Eleições na Europa: última chance para a unidade?
53613089470_ea87e6f9a8_b

Eleições na Europa: última chance para a unidade?

Uma análise sobre o cenário econômico do continente perante as recentes eleições para o Parlamento Europeu

Michael Roberts 10 jun 2024, 16:18

Foto: EP/Piet 

As eleições para a Assembleia Europeia ou para o Parlamento da União Europeia (UE) terminam hoje [ontem]. Os cidadãos dos 27 estados-membros da UE estão votando em 720 membros da Assembleia. As pesquisas de opinião atuais sugerem que os dois principais grupos “centristas” de membros (a Aliança Progressista de Socialistas e Democratas, de centro-esquerda, e o Partido Popular Europeu, de centro-direita) perderão mais terreno para os que estão à esquerda ou à direita do centro, mas principalmente para os chamados partidos de “extrema direita” da UE.

## Material fornecido
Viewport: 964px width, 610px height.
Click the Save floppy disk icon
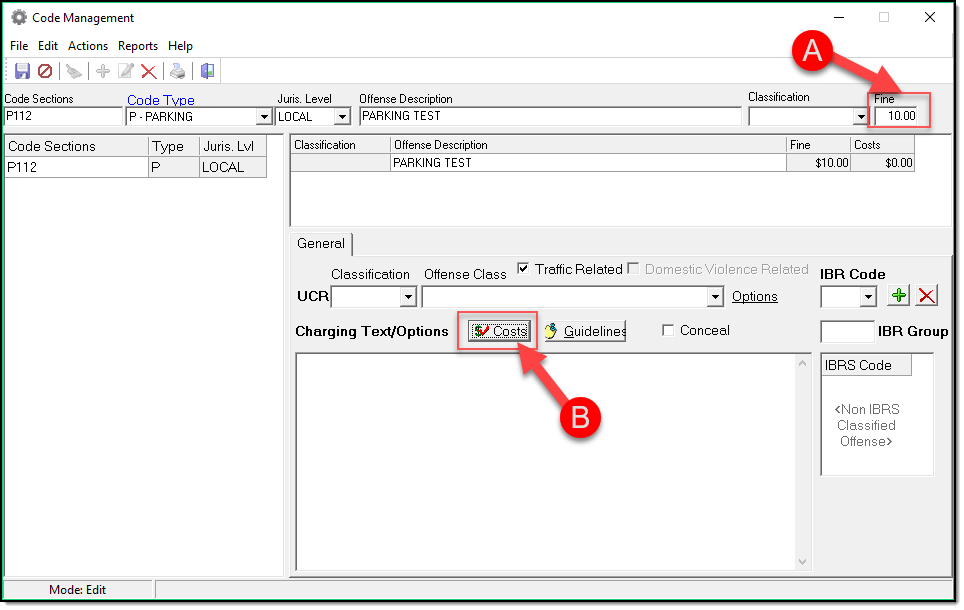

## Suas tarefas
**1.** Indique se cada afirmação concorda com o texto sobre as eleições europeias, respondendo sim ou não e citando literalmente as palavras do texto que decidem a resposta. (a) Os cidadãos de 27 estados-membros da UE votam para eleger 720 membros da Assembleia. (b) O Partido Popular Europeu é apresentado como um grupo de centro-esquerda. (c) As pesquisas sugerem que os grupos centristas perderão terreno sobretudo para partidos de extrema direita.
**2.** Escreva a continuação do texto sobre as eleições europeias, começando logo após a última frase.
A listagem não tem relação com o texto sobre as eleições europeias.

## Seção de respostas
**1.**
(a) Sim: "Os cidadãos dos 27 estados-membros da UE estão votando em 720 membros da Assembleia."
(b) Não: "o Partido Popular Europeu, de centro-direita"
(c) Sim: "mas principalmente para os chamados partidos de “extrema direita” da UE"

**2.**
Esses partidos de direita geralmente se opõem à imigração, a uma maior integração econômica e política da UE, ao fim das políticas “verdes” e relutam em apoiar a política externa dos líderes da UE de apoiar os EUA e a OTAN na guerra na Ucrânia. A “direita dura” está dividida em muitas dessas questões, mas ainda deve ganhar votos devido à fraca expansão econômica europeia, especialmente desde o fim da pandemia da COVID-19, que reduziu os padrões de vida devido à alta inflação de preços, à estagnação da produção e ao declínio das exportações e dos investimentos.

A economia “europeia” (se pudermos considerá-la como uma unidade regional) tem enfrentado sérios problemas. Após cada crise econômica global (Grande Recessão de 2008-9 e a queda da pandemia de 2020), a economia tem lutado para se recuperar, não conseguindo retornar à sua trajetória anterior (enfraquecida) de crescimento, pior em comparação com os EUA.

Na verdade, a história econômica da Europa desde que formou suas várias entidades políticas e econômicas (Mercado Comum, União Europeia, Zona do Euro) tem sido de relativo declínio no século XXI. Na década de 1980, a Europa contribuía com 25% do PIB mundial, enquanto crescia cerca de 2% ao ano. Na década de 2020, a participação da Europa no PIB mundial havia caído para menos de 15%, com crescimento de apenas 1% ao ano.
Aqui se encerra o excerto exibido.